==== Material provided
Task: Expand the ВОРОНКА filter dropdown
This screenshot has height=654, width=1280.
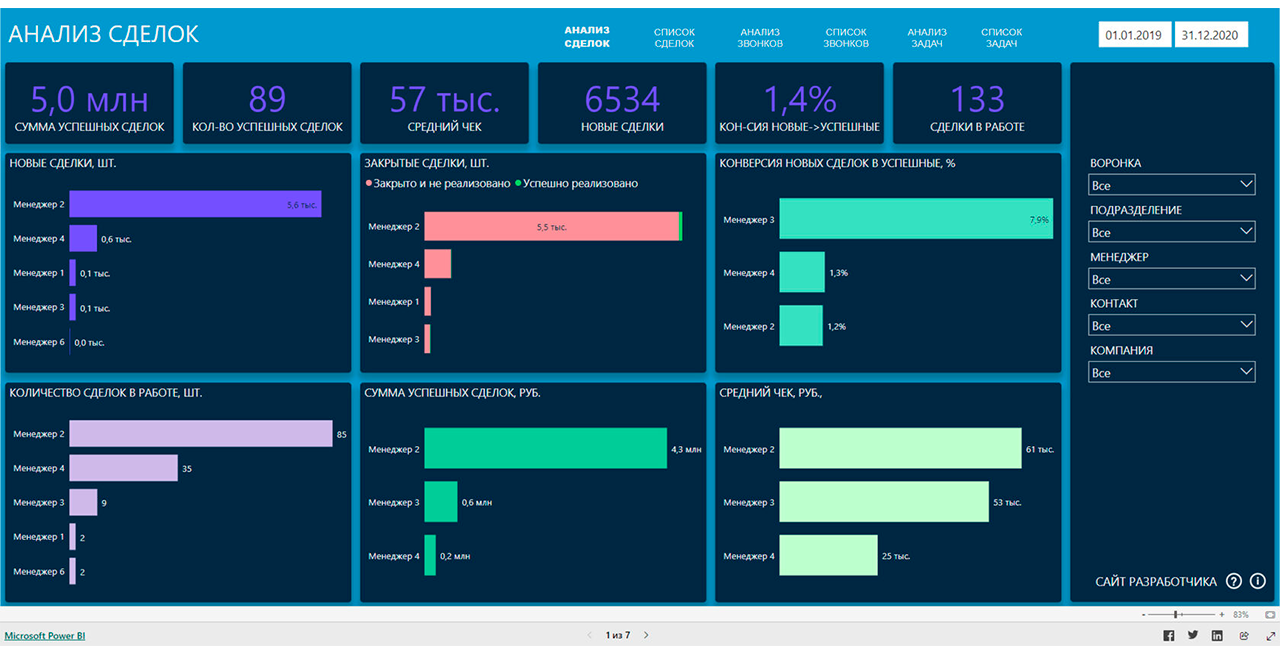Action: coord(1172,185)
========
==== Material provided
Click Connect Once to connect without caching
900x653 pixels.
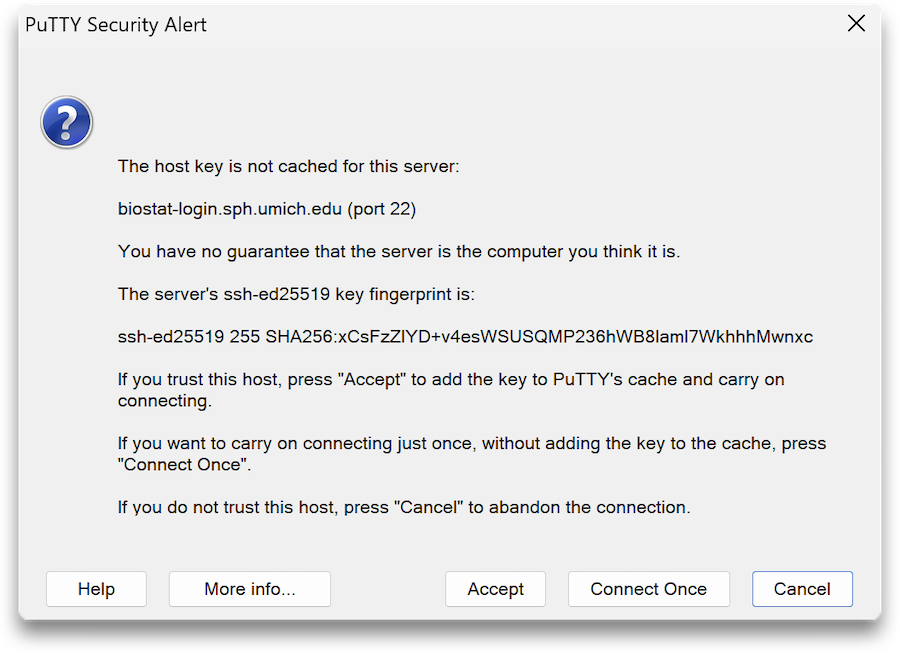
========
• [Exercise directions]
Look above for the line holding "Click Connect Once to connect without caching" and the line holding "900x653 pixels.". Retype both, and every line between them, word for word and nothing else.

• [Response area]
Click Connect Once to connect without caching
900x653 pixels.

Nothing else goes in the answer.